Why does Africa attract strategic investors?

Mrs Obiageli Ezekwesili, former Vice-President for Africa at The World Bank, explained that capital is flowing to Africa ‘because the continent has become a friendlier and more profitable market, about which investors and development partners are bullish.’ This continent of 1 billion people, blessed with vast natural resources, is at a similar developmental stage to China and India in the early 1990s. However, the infrastructure backlog needs US$22 billion a year to keep pace with an annual 7 per cent growth, according to the African Development Bank (AfDB).

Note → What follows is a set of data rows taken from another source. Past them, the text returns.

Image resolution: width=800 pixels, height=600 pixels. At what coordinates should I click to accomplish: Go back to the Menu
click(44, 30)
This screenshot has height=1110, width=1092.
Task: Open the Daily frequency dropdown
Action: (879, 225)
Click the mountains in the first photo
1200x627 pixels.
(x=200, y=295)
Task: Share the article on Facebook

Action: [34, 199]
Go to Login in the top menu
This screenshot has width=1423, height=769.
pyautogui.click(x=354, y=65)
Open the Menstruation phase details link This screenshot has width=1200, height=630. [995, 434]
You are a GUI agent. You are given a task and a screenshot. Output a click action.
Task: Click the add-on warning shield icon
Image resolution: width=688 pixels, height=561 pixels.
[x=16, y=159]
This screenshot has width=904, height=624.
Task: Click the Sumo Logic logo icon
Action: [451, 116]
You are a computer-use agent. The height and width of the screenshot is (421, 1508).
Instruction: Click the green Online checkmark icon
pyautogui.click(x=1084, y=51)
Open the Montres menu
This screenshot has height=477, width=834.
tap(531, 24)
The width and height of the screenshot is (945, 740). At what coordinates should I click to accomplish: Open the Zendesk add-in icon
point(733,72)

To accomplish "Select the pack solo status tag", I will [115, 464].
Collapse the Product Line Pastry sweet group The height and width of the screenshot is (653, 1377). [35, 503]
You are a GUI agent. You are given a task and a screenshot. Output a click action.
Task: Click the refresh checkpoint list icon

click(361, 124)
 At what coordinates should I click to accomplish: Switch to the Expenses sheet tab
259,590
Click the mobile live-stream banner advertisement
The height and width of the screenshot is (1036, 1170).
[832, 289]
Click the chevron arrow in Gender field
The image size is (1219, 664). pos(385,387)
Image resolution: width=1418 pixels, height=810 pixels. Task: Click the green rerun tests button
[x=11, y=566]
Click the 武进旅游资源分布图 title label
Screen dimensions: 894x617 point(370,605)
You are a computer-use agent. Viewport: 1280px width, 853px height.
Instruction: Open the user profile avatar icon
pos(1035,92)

Social and demographic changes, such as urbanisation, an expanding workforce and a burgeoning middle class of consumers are creating new opportunities. Sustained, robust economic growth has led to a significant increase in the size of the African middle class, which the AfDB predicts will surge from 355 million in 2010 to 1.1 billion by 2060. This middle-class remains the key to future investments into non-extractive sectors. Consumer spending in Africa is predicted by the McKinsey Global Institute to reach US$1.4 trillion by 2020.

Despite the recession in the eurozone and growth slowdown in China, Africa continues to offer numerous opportunities. While minerals, particularly hydrocarbons, will probably attract the bulk of FDI over the medium term, new investment has arrived in non-resource sectors such as tourism, information and communications technologies, manufacturing, financial services, renewable energy, agro-production and construction.

Growth Sectors

Infrastructure: Sub-Saharan Africa can only achieve parity with other regions by developing strong basic infrastructure that connects capitals, ports, border crossings, secondary cities and rural areas with efficient transportation and communication networks. This is the key to increasing intra-African trade and achieving Millennium Development Goals. The continent also needs a decade or more of sizeable fixed investment – estimated by Professor Paul Collier of Oxford University at nearly US$500 billion. The two sub-sectors of electricity supply and transportation are essential for solid region-wide growth and improved business productivity. Thus, Africa needs 7,000 megawatts of new power generation capacity a year, according to The World Bank. The transport infrastructure required to rehabilitate ports and roads, maintain airports and get railways on track, will require an annual spend of US$18 billion.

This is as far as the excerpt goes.